--- GOAL OF THE EXERCISE ---
Count the lines in the listing below that contain the word "Given". Reply with the number alone.

--- STORED ROWS ---
..........

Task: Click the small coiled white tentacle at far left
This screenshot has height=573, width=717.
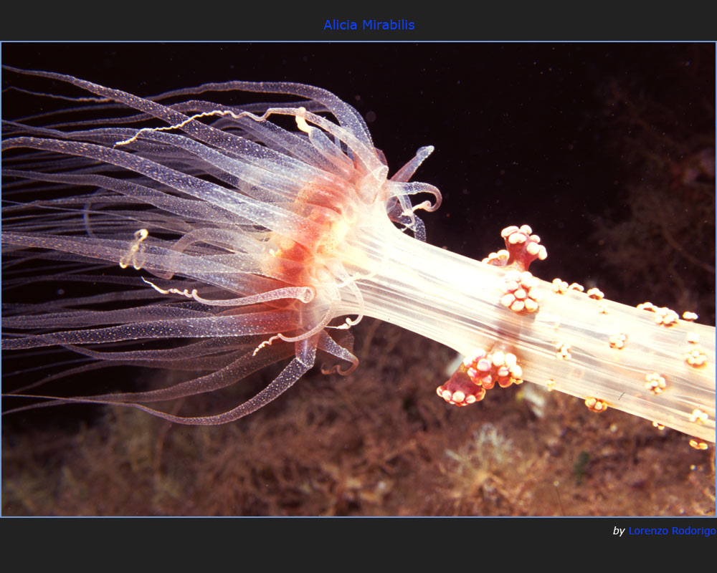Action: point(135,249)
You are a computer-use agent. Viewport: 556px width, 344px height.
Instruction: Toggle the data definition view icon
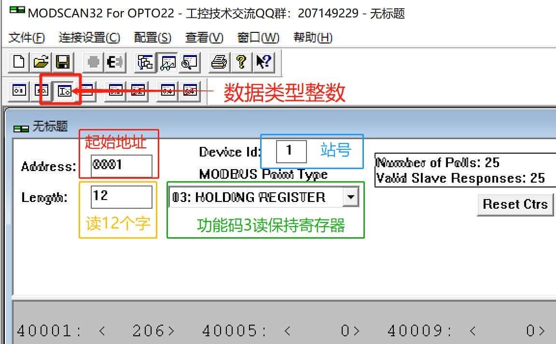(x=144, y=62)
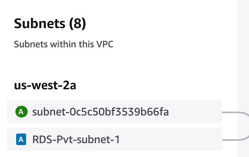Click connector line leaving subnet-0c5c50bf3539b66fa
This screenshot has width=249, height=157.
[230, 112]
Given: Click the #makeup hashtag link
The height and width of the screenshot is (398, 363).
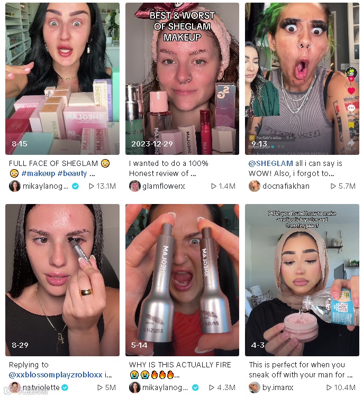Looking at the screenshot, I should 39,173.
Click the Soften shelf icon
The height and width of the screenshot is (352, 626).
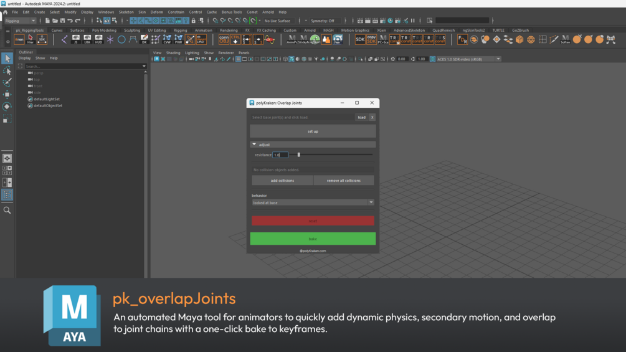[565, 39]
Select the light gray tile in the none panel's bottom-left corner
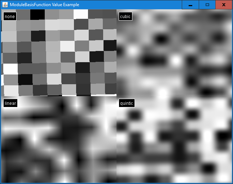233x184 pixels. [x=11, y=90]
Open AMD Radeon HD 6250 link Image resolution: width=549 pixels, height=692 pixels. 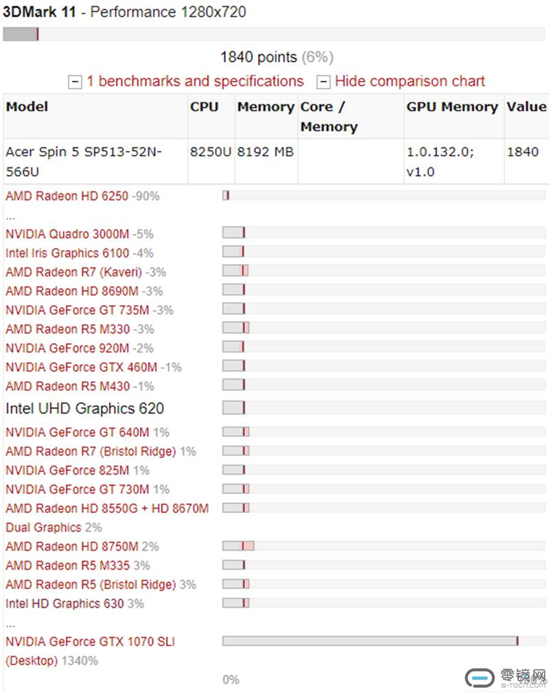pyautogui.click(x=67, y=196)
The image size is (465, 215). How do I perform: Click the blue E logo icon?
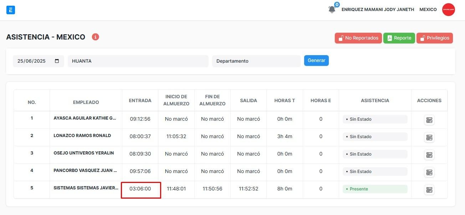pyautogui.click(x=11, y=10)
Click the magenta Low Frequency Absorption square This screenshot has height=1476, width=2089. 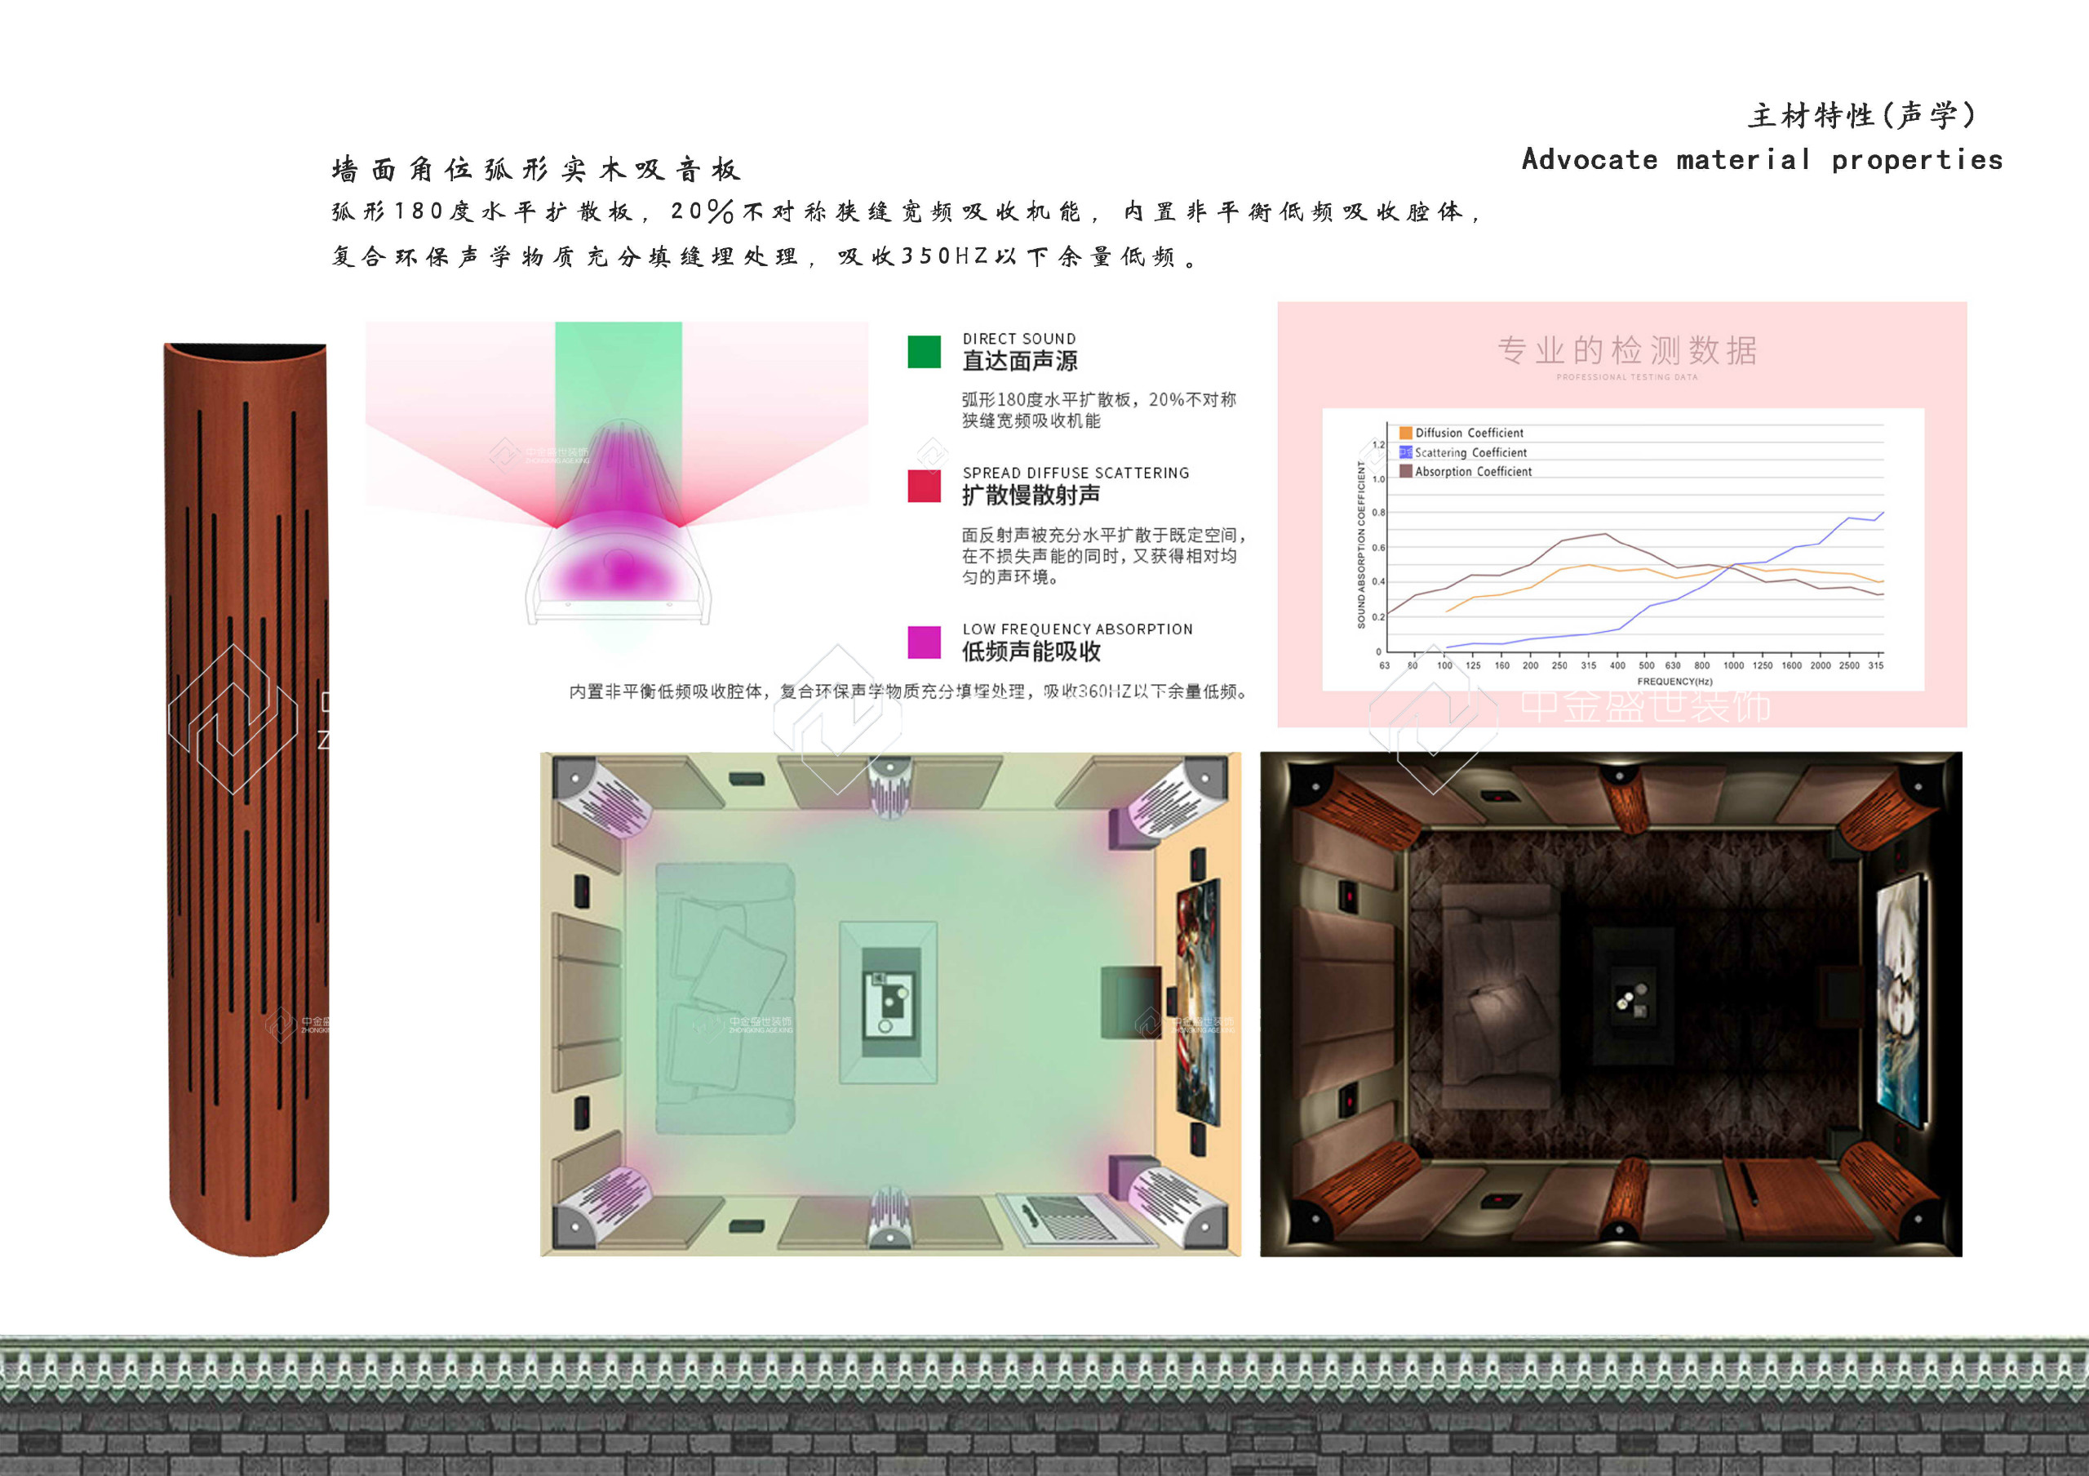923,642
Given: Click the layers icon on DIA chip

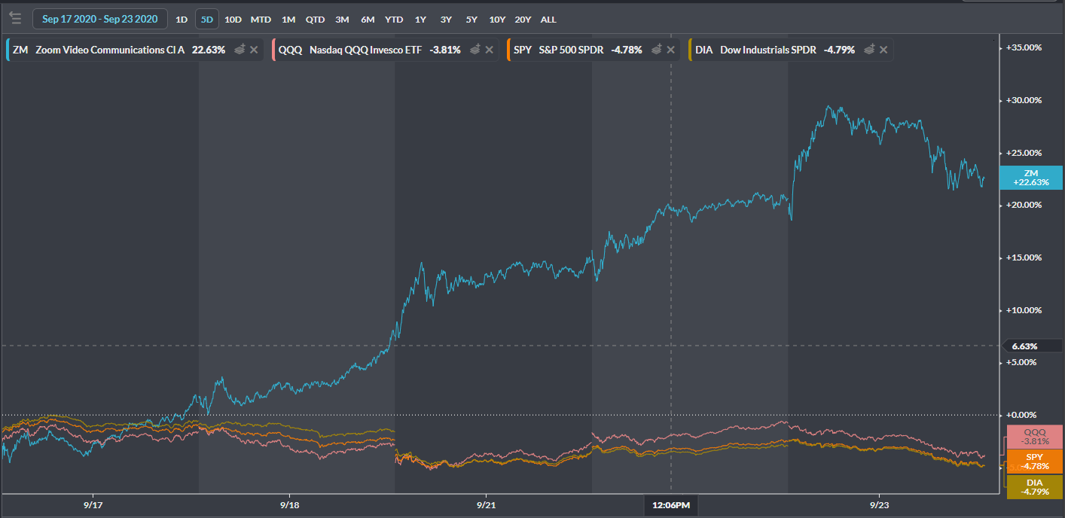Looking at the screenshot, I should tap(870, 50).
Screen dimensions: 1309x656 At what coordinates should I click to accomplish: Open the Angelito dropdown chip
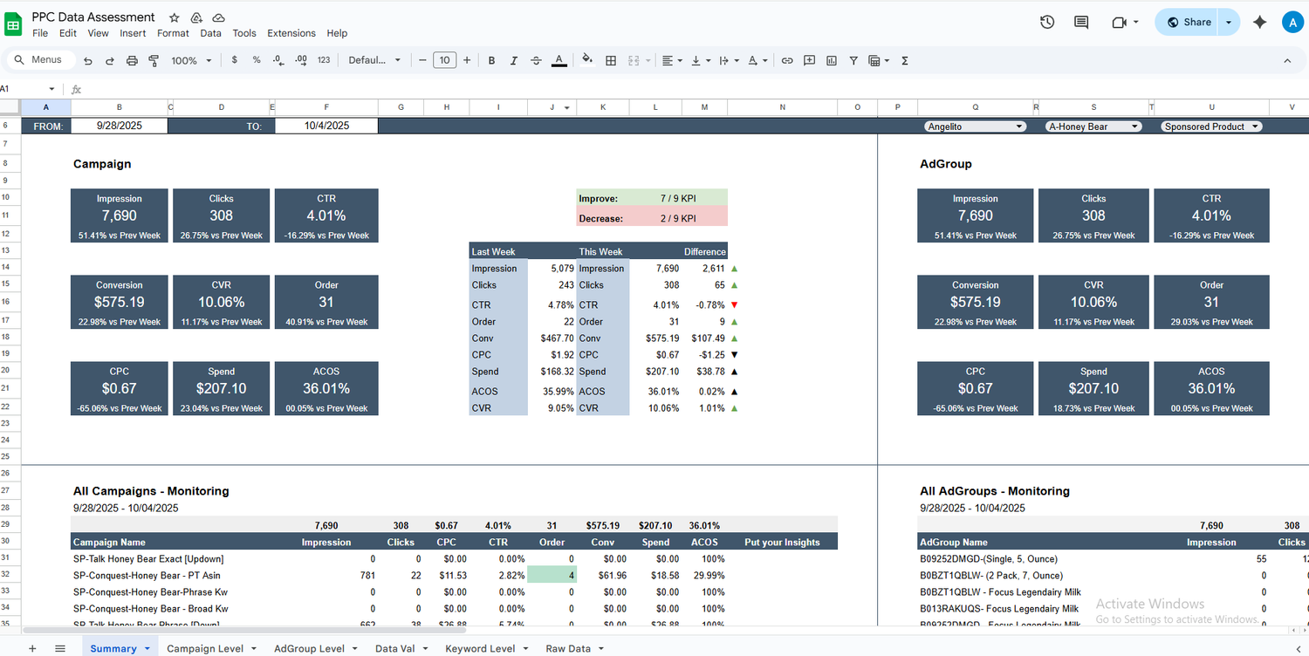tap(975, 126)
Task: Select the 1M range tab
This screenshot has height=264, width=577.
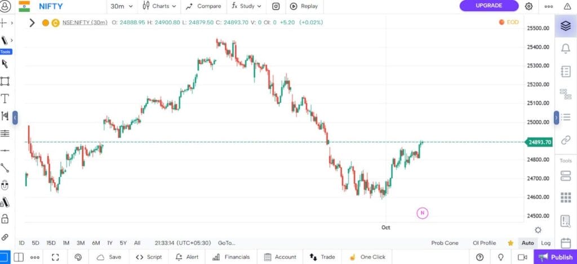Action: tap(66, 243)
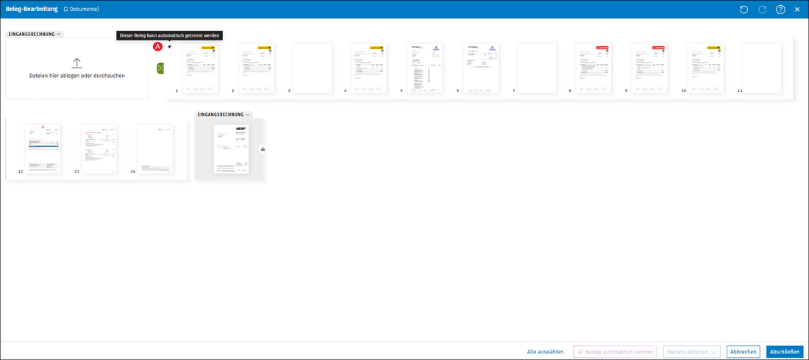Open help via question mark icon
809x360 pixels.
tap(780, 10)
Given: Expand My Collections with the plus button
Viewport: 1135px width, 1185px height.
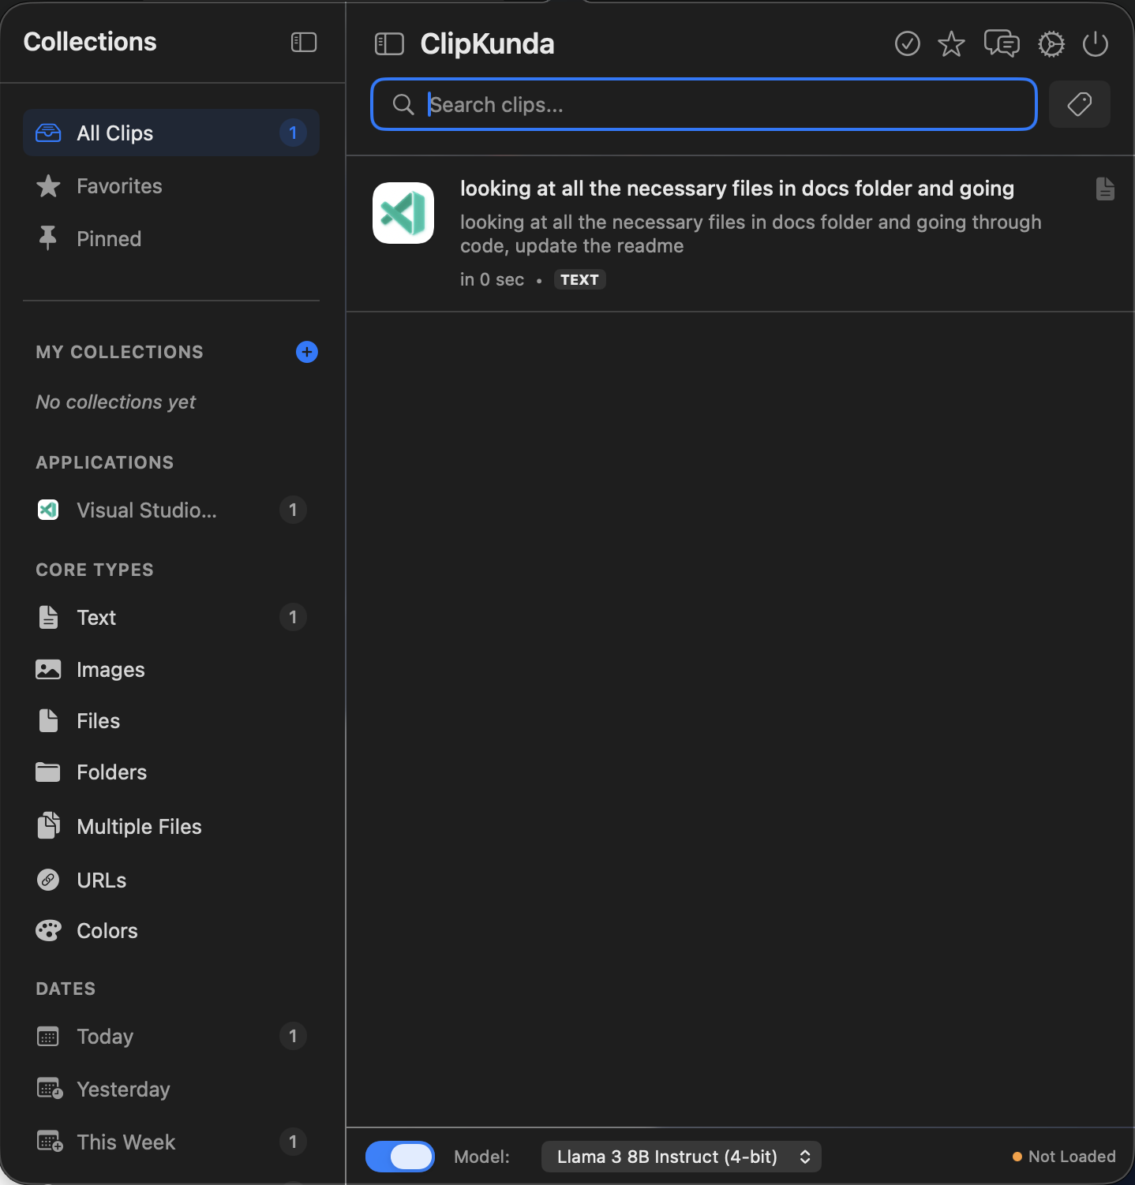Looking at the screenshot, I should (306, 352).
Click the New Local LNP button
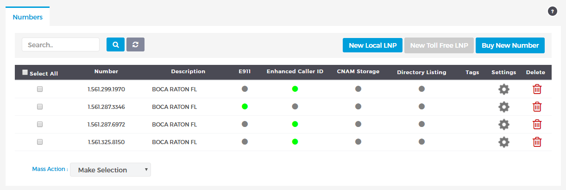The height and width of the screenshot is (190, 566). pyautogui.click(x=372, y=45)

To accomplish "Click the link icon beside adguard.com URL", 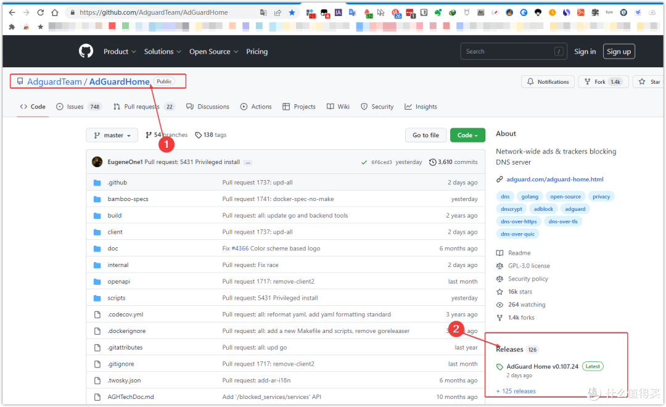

..........

--- CORRECT ANSWER ---
3